La primera idea fundamental es que no hay víctimas buenas y víctimas malas. Las víctimas lo son integralmente, más allá de quiénes apretaron el gatillo. La víctima de una dictadura no es más víctima que la que cayó bajo las balas de un grupo de terroristas, decididos a imponer, con la violencia, sus ideas revolucionarias. Perpetrar todo un edificio de memoria y dignidad, expulsando de ese edificio a una parte sustancial de los que cayeron, es construir sobre barro. Peor aún, es intentar hacer justicia con cimientos injustos.
Si, además, se abre en canal el pasado, se juzga a los criminales, se levantan las amnistías, pero todo ello se hace con la mirada tuerta, sólo hacia un lado de la balanza, entonces se consolida otra forma de maldad. No se hace justicia. Se perpetra venganza.
Ya sé que a estas alturas del artículo, muchos se sentirán escandalizados. “No es lo mismo un dictador, que un revolucionario”, gritarán indignados. No. Son dos formas distintas de violencia. Pero ambas dos son violencia. Nadie dio permiso a los militares para secuestrar, asesinar, torturar a centenares de personas. Ello es tan evidente, que no está sometido a discusión, y no puede quedar impune. Sin embargo, ¿por qué es tan difícil afirmar que tampoco, nadie dio permiso a un grupo de iluminados para que se fueran a las montañas, mataran a decenas de personas y crearan un clima de terror?
Mi amigo Iván me cuenta cómo aprendió, de niño, a tirarse al suelo, cuando jugaba en la calle y aparecía, por la esquina, una furgoneta negra. Ese clima de terror en nombre de una revolución, cuya ideología era totalitaria, ¿quién tuvo el permiso de crearlo? ¿Quién les dio permiso a los Firmenich para decidir la muerte de padres, hijos, maridos de decenas de argentinos? Y, si ello es así, ¿cómo puede construirse el futuro sobre una parte de la memoria trágica ignorando, ninguneando, despreciando a la otra? ¿Cómo pueden quedar impunes los “otros” crímenes, los “otros” culpables?

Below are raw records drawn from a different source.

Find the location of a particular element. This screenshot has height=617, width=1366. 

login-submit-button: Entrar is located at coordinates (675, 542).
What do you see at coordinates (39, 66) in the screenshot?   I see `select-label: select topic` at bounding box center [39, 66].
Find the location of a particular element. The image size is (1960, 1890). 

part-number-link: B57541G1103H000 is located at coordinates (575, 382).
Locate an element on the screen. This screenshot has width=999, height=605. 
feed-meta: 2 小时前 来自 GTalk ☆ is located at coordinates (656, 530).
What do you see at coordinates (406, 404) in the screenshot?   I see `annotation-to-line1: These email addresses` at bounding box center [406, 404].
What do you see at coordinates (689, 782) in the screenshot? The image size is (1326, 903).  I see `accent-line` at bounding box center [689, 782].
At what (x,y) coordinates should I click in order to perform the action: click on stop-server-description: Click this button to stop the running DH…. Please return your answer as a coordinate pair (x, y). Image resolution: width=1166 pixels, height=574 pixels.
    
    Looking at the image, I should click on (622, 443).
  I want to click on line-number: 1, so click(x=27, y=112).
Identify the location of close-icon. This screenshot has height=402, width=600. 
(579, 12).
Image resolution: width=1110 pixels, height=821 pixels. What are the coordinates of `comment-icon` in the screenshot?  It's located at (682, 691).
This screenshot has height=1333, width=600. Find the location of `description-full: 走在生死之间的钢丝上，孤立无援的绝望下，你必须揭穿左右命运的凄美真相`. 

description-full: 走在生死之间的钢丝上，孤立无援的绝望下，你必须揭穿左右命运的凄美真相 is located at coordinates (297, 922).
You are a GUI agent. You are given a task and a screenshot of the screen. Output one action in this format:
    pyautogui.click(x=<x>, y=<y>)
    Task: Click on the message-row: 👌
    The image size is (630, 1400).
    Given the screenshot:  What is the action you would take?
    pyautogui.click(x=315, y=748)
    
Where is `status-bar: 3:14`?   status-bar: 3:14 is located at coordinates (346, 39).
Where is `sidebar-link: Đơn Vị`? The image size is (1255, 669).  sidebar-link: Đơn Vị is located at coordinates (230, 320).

“Sólo queremos que nuestras víctimas existan como víctimas.” Sólo un rincón en la memoria. Victoria Villaruel preside el Centro de Estudios Legales sobre el Terrorismo y sus Víctimas y, hoy por hoy, su lucha es casi clandestina. Por no tener, no tiene ni derecho a visita oficial, señalada como apestada por una dirigencia que ha decidido reescribir la historia con renglones torcidos. ¿Su culpa? Recordar que, más allá de las víctimas caídas bajo la maldad tiránica, existieron víctimas caídas bajo la maldad revolucionaria. Y ese recuerdo es, según parece, un anatema, quizá porque determinada izquierda ha impuesto la inmoralidad de la doble moral. Una forma de mentir sobre la Historia.
Hay víctimas, pues, en esta Argentina que tanto habla de víctimas, que no tienen quién les escriba. Pero están ahí, sin ojos, sin manos, sin recuerdos, sin palabras. Están ahí, y sus silencios pesan como si fueran gritos.